» **Task brief**
Only the lines from the one containing "Task: Click the disabled" to the end of the records belong in the copy. Reproduce them word for word and drop the pictures.

» **Entries supplied**
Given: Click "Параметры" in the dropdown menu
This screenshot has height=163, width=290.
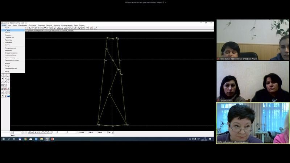Looking at the screenshot, I should tap(8, 40).
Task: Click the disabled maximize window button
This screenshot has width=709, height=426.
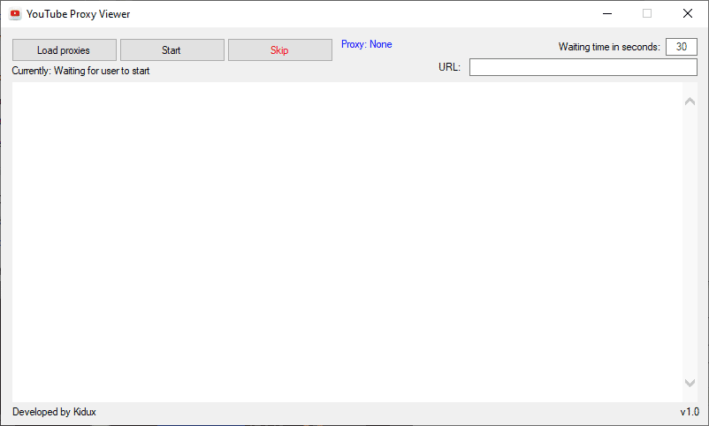Action: tap(647, 13)
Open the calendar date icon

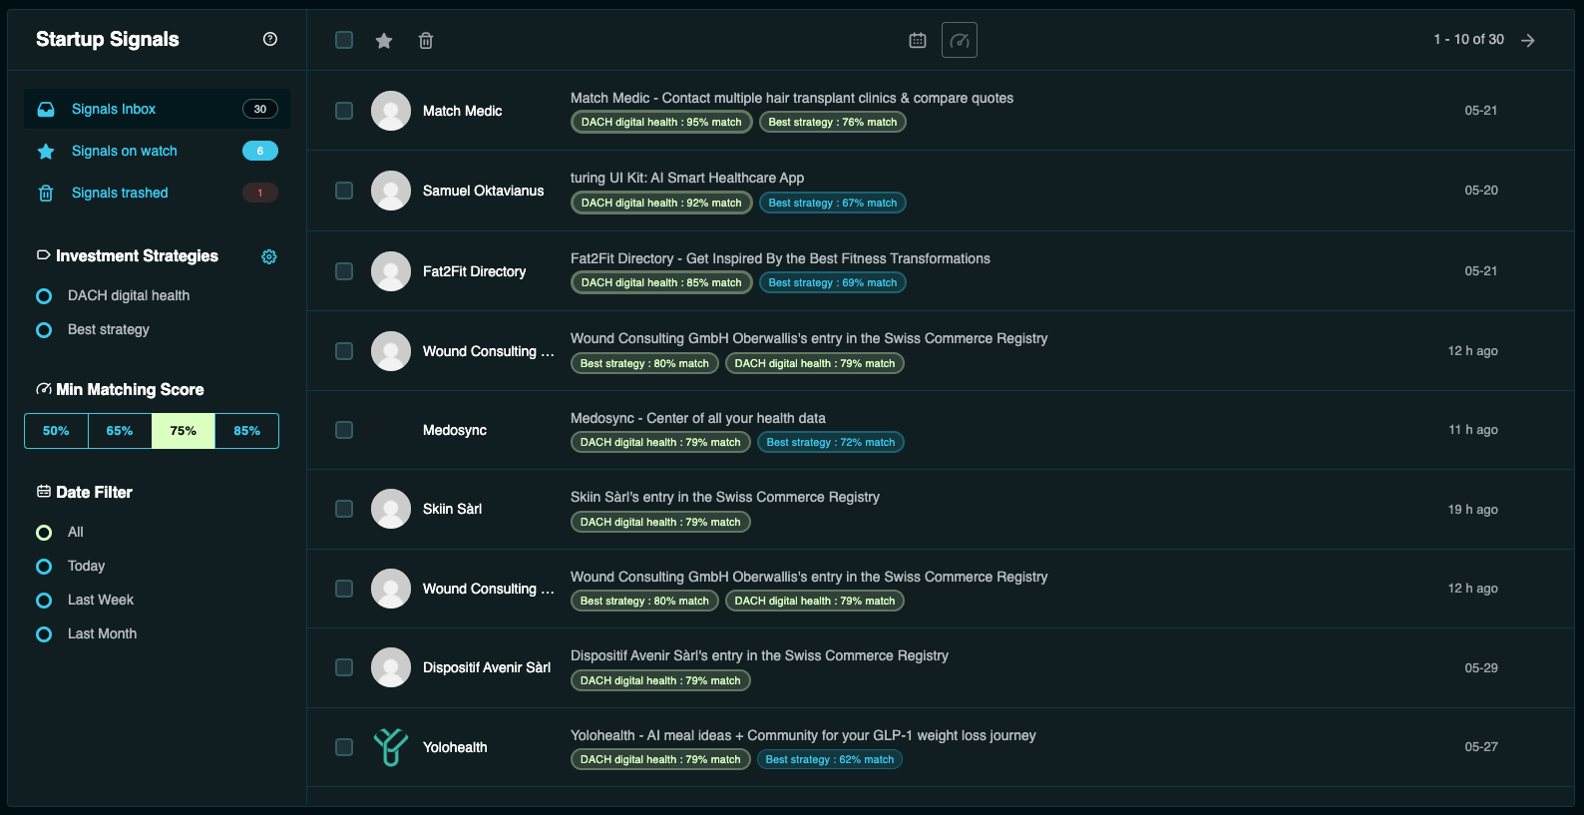coord(918,41)
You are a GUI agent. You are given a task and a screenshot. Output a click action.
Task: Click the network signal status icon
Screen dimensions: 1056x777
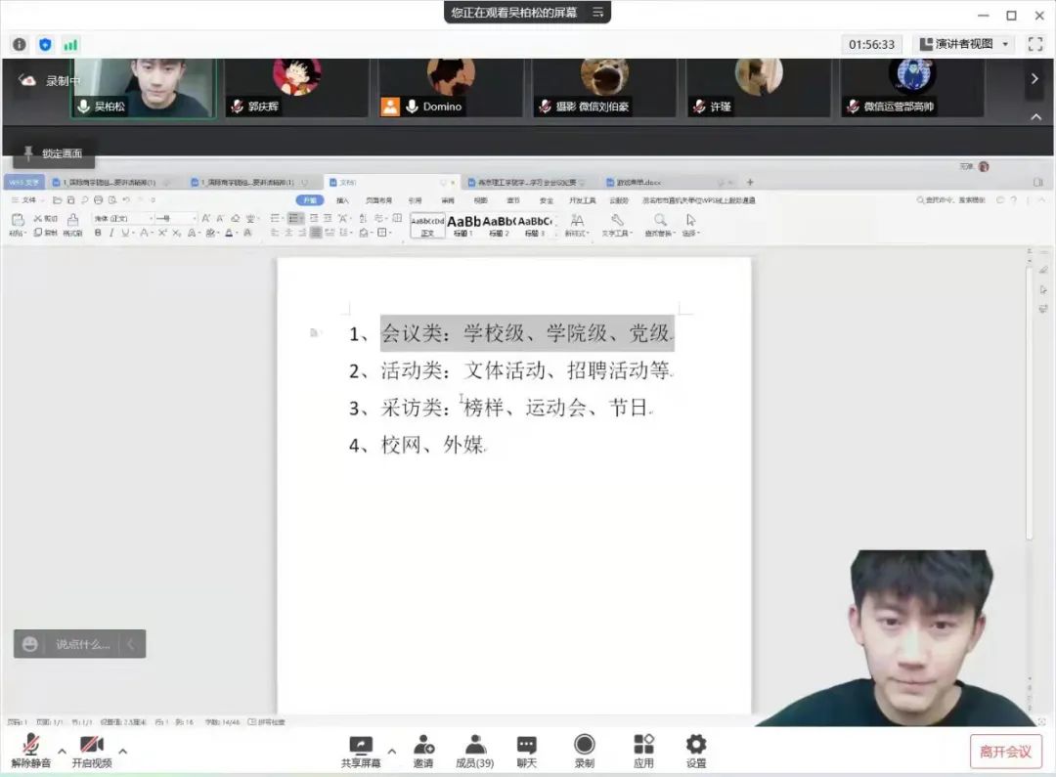pos(70,44)
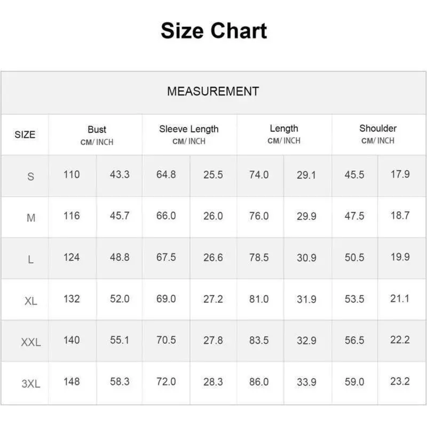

» **Response to this task**
Task: Click the disabled maximize window button
This screenshot has width=709, height=426.
Action: tap(647, 13)
Open the calendar date icon

coord(918,41)
You are a GUI agent. You are given a task and a screenshot. Output a click action.
Task: Click the network signal status icon
Screen dimensions: 1056x777
pos(70,44)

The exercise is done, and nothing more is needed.